Sep-06-07  paul1959: Where do those opening names come from? This variation was played way before Botvinnik was born. I tought that Botvinnik's variation was in the semi-slav or Meran .
Sep-06-07  syracrophy: <paul1959: Where do those opening names come from? This variation was played way before Botvinnik was born. I tought that Botvinnik's variation was in the semi-slav or Meran .>

The openings take the name of the player that employs them on his games. Obviously, this opening was played before Botvinnik was born, but years later, he used it and maked it popular. Maybe it was used before by Lasker (as in this game's the case), but maybe Botvinnik played it more and worked strong on it

Premium Chessgames Member
  beatgiant: I don't see what's wrong with 63...Qxg2+. What am I missing?
Sep-07-07  paul1959: <beatgiant> Right. 63 Kg4 is probably a typo where Kf4 was meant. Then of course , 63...Qxg2 is met by 64 Qxf7+.
Mar-02-08  Knight13: It was already a dead draw on move 40. The rest is not so interesting.
Premium Chessgames Member
  Penguincw: What a long game.
Mar-20-14  Petrosianic: One thing I've never gotten here is why Janowski avoids the Queen exchange on Move 47, then goes for the Rook exchange on Move 50. The Rook and Pawn ending would have been easier to draw than the Queen and Pawn one.
Mar-20-14  Olavi: Good observation. Maybe that choice tells us something about the level of endgame knowledge at the time, unless of course it's just Janowski's personal thing.
Mar-20-14  Petrosianic: Janowski disliked endgame study. It was his opinion that a well played game should be decided before the ending. The problem is that when a game is well played on <both> sides, they often do go into endings.
Apr-18-14  Karpova: This game was adjourned after <31.Rxd5>, the <52nd> move,[1], <62.Qc7> [2] and <93.Qa3+>.[3]
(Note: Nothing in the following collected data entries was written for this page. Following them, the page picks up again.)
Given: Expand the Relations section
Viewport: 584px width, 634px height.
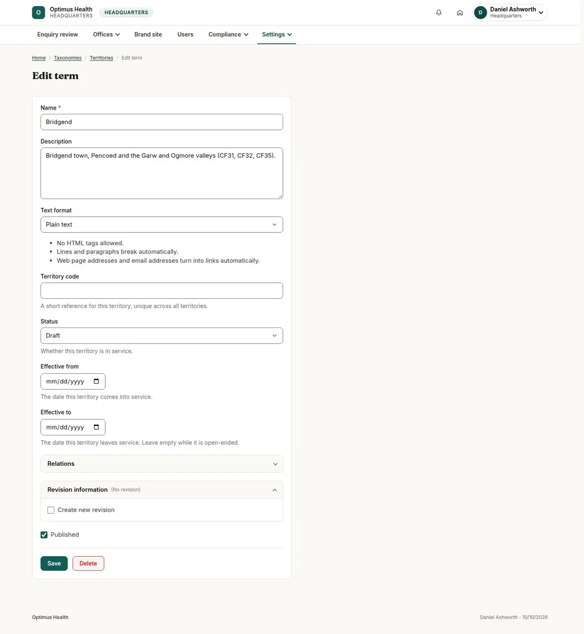Looking at the screenshot, I should [x=162, y=464].
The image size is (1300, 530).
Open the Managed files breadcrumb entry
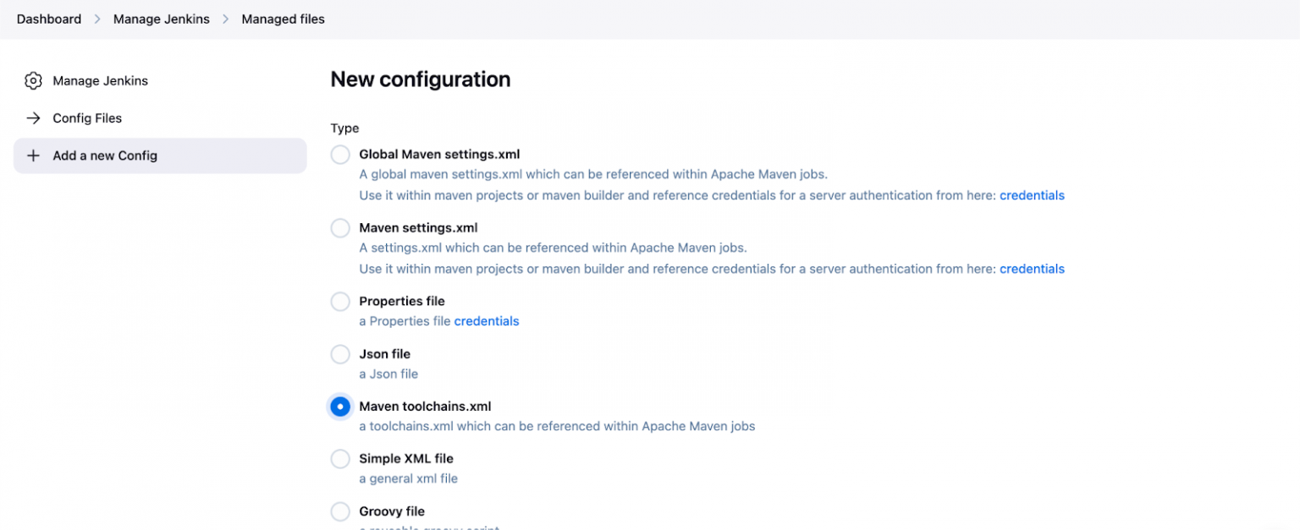point(283,19)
[1] Dr. Emanuel Lasker, 'Pester Lloyd', 1910.11.14, p. 4

[2] Dr. Emanuel Lasker, 'Pester Lloyd', 1910.11.16, p. 6

[3] Dr. Emanuel Lasker, 'Pester Lloyd', 1910.11.19, p. 7

Premium Chessgames Member
  offramp: Did the second session really last only ten moves?
Premium Chessgames Member
  Penguincw: The only game in the match that Lasker with white did not win; he was +5,-0,=1 with white.
Jun-07-17  RookFile: If you told somebody this was a Magnus Carlsen ending, he might believe you. Janovsky did well to hold this.
Jun-08-17  Straclonoor: After 77th white move Lomonosov TB7 gives - draw.
Feb-26-18  Serpentin: Lasker gagne un pion un pion dans un gambit dame avec le fou en b7. mais ce pion constitue du 4:3 sur l'aile roi ce qui fait que techniquement avec D+T de chaque coté la finale sera a la fois longue, ardue et ttres difficile a gagner si cela était possible!
Premium Chessgames Member
  Chessical: Lasker appears to have a win after Janowski's <90...Qe4+>, 90..Qd5 would have been better.

After 91.Kg5 Qd4

click for larger view

Lasker could have played:

<92. f6!> Kh7 (avoiding the discovered check) 93. Qh3+ Kg8 94. Qg4 Qc5+ (exchanging Queens loses mechanically in the pawn ending) 95. Kh6+ Kf8 96. Qg7+ Ke8

click for larger view

97. Qg8+ Kd7 98. Qxf7+ Kd8 99. Qe7+ Qxe7 100. fxe7+ Kxe7 101. g4 and wins as Black cannot stop the pawn from queening.

Playing <90. f6> would have also been strong, but it is an idea that neither player favoured at the board.